Marin R, Guerra B, Hernández-Jiménez J-G, Kang X-L, Fraser J D, López F J, Alonso R
Laboratory of Cellular Neurobiology, Department of Physiology, University of La Laguna, School of Medicine, 38071 Santa Cruz de Tenerife, Spain.
Neuroscience. 2003;121(4):917-26. doi: 10.1016/s0306-4522(03)00464-0.
The pathology of Alzheimer's disease includes amyloid-beta peptide aggregation that contributes to degeneration of cholinergic neurons. Even though the underlying molecular mechanisms remain unclear, recent in vitro evidence supports a protective role for estrogens against several neurotoxic agents. Here we report that, in a murine cholinergic cell line (SN56), the massive cell death induced by 1-40 fragment of amyloid-beta peptide was prevented by 17beta-estradiol through a mechanism that may involve estrogen receptor activation. The protective effect of estradiol was observed in a dose-dependent manner, and was completely blocked by the pure antiestrogen ICI 182,780. In contrast, the inactive isomer 17alpha-estradiol consistently showed weaker neuroprotection than the native hormone that was unaffected by ICI 182,780 treatment. In addition, equivalent concentrations of 17beta-estradiol enhanced luciferase activity in cells transfected with a luciferase reporter gene driven by tandem estrogen response elements. Estrogen-induced luciferase activity was blocked by ICI 182,780, indicating estrogen receptor-dependent transcriptional activity. We also observed by reverse transcription-polymerase chain reaction, Western blot and immunocytochemistry that increasing concentrations of 17beta-estradiol enhanced the expression of estrogen receptor alpha mRNA and protein during amyloid-beta-induced toxicity.
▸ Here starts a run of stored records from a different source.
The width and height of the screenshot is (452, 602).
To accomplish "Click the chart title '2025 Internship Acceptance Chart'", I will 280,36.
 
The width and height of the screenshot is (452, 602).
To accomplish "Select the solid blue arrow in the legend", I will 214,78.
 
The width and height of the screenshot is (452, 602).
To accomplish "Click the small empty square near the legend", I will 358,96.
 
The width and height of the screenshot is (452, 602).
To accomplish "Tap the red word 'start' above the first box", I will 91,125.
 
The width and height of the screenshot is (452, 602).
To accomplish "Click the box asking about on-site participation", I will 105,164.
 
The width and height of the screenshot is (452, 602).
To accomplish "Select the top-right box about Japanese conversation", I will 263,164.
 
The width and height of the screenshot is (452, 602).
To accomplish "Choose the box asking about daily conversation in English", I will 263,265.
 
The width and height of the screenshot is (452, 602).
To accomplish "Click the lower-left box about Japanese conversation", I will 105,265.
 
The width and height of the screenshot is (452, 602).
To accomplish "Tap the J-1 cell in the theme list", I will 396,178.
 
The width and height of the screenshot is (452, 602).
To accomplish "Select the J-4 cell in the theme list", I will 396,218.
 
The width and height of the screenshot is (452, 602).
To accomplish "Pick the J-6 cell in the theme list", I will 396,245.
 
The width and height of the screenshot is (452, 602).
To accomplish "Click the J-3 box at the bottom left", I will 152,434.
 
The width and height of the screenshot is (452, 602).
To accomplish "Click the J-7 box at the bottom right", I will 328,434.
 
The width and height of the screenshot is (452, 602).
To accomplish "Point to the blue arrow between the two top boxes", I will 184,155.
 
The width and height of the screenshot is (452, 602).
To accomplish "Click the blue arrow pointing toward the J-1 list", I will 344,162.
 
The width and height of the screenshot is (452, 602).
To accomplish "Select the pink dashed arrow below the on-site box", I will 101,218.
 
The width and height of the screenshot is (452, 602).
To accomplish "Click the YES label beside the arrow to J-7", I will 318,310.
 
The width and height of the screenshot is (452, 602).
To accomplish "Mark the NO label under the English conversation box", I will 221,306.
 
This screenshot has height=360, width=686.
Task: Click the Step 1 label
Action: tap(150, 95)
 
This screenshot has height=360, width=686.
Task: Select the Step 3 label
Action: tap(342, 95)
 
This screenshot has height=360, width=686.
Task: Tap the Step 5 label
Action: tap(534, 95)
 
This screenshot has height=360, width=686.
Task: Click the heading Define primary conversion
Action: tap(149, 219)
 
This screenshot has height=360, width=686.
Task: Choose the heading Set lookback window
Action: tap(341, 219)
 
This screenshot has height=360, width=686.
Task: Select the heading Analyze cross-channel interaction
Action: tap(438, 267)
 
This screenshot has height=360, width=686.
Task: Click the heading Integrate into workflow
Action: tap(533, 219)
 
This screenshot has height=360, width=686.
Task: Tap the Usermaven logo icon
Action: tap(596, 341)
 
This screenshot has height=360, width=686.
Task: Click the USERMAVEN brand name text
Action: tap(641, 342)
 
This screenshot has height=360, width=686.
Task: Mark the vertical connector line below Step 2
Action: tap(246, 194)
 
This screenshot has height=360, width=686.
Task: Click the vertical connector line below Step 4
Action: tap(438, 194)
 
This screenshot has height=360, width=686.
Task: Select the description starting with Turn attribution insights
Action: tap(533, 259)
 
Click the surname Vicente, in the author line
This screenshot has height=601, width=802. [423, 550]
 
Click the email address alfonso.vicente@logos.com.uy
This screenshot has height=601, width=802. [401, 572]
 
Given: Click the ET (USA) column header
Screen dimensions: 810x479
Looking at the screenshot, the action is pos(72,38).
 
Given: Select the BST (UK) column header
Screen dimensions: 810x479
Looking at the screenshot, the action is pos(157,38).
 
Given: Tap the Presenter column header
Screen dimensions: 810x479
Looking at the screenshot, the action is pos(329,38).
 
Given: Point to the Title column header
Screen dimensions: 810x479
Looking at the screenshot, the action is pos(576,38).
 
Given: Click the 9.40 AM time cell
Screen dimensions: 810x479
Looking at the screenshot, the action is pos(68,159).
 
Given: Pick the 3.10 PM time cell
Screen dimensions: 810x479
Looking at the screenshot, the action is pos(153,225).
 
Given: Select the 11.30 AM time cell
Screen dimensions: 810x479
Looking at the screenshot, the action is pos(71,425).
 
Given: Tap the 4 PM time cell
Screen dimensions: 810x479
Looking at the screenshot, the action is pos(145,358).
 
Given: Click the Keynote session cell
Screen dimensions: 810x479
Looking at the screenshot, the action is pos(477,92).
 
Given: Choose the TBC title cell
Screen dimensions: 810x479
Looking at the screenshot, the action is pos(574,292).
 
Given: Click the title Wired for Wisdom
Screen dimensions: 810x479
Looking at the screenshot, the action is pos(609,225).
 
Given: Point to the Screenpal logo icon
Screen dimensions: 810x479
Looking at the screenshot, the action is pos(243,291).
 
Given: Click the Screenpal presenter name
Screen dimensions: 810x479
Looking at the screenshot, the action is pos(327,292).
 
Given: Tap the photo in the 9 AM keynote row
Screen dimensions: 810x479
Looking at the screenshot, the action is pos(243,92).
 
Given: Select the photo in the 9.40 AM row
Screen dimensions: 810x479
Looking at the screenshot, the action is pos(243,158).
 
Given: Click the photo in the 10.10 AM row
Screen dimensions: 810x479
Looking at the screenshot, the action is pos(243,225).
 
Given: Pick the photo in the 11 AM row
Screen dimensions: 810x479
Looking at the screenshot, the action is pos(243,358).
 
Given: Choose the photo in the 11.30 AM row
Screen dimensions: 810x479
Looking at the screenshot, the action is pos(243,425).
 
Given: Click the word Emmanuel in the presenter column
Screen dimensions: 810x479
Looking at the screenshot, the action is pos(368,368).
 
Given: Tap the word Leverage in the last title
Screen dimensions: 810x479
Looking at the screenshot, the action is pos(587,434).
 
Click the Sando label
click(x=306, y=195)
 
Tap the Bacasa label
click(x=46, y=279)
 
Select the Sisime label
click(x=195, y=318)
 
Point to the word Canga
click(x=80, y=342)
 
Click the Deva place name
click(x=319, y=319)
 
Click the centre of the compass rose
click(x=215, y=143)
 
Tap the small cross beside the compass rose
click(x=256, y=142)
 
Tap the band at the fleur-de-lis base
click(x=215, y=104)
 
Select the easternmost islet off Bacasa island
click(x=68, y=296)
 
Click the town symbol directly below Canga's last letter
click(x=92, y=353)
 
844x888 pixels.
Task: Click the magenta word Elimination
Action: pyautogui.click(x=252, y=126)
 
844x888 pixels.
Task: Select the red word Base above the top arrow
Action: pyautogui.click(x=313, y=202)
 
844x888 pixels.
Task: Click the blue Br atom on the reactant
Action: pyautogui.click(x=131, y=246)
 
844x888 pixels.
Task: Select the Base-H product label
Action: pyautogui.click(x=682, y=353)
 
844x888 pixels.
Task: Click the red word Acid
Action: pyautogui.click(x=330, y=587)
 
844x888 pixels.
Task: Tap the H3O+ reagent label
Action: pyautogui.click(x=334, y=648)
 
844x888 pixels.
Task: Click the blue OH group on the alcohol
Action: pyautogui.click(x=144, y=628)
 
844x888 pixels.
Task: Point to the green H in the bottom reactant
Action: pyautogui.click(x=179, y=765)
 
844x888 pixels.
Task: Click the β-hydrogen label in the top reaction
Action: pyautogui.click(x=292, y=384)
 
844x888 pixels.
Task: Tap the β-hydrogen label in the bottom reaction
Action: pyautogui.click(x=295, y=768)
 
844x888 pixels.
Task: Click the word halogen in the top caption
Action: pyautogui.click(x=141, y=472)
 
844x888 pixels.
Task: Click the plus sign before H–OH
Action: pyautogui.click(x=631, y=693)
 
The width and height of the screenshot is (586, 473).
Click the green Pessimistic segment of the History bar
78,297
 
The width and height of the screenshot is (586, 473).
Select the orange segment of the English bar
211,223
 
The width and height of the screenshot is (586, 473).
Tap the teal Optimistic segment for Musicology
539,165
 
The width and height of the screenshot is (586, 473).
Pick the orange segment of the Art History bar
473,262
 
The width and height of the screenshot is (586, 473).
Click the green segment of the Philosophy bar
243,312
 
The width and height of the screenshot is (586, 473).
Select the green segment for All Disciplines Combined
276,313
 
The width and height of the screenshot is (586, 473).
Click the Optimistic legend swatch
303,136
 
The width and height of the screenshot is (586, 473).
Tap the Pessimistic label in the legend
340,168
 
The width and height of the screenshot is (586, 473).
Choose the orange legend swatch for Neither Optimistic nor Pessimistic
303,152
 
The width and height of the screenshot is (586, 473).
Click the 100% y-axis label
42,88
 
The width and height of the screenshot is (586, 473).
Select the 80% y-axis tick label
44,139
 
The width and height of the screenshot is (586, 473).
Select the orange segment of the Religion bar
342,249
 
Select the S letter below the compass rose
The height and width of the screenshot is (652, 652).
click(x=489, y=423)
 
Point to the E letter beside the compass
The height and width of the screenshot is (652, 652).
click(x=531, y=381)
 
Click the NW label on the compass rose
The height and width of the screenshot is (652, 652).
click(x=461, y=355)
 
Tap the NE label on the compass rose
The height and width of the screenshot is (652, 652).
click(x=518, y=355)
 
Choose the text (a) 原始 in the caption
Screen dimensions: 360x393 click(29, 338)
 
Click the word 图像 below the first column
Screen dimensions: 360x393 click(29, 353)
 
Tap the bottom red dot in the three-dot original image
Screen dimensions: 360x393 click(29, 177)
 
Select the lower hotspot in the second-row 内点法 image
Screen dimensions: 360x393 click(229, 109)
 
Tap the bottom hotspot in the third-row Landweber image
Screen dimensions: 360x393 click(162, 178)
Under these conditions, it was found by confocal microscopy that the localization of estrogen receptor alpha in the absence of hormone was mainly extranuclear. However, the receptor was consistently observed also at the nuclear region after estrogen exposure. Overall, these data suggest that estrogen may exert neuroprotective effects against amyloid-beta-induced toxicity by activation of estrogen receptor-mediated pathways. In addition, intracellular estrogen receptors are up-regulated by their cognate hormone even during exposure to neurotoxic agents.
阿尔茨海默病的病理学包括β-淀粉样肽聚集,这会导致胆碱能神经元变性。尽管潜在的分子机制仍不清楚,但最近的体外证据支持雌激素对几种神经毒性剂具有保护作用。在此我们报告,在小鼠胆碱能细胞系(SN56)中,17β-雌二醇通过一种可能涉及雌激素受体激活的机制,阻止了由β-淀粉样肽1-40片段诱导的大量细胞死亡。观察到雌二醇的保护作用呈剂量依赖性,并且被纯抗雌激素ICI 182,780完全阻断。相比之下,无活性的异构体17α-雌二醇始终显示出比天然激素弱的神经保护作用,且不受ICI 182,780处理的影响。此外,等效浓度的17β-雌二醇增强了用由串联雌激素反应元件驱动的荧光素酶报告基因转染的细胞中的荧光素酶活性。雌激素诱导的荧光素酶活性被ICI 182,780阻断,表明雌激素受体依赖性转录活性。我们还通过逆转录-聚合酶链反应、蛋白质印迹和免疫细胞化学观察到,在β-淀粉样肽诱导毒性期间,17β-雌二醇浓度的增加增强了雌激素受体α mRNA和蛋白质的表达。在这些条件下,通过共聚焦显微镜发现,在没有激素的情况下,雌激素受体α的定位主要在核外。然而,在雌激素暴露后,在核区域也始终观察到该受体。总体而言,这些数据表明雌激素可能通过激活雌激素受体介导的途径对β-淀粉样肽诱导的毒性发挥神经保护作用。此外,即使在暴露于神经毒性剂期间,细胞内雌激素受体也会被其同源激素上调。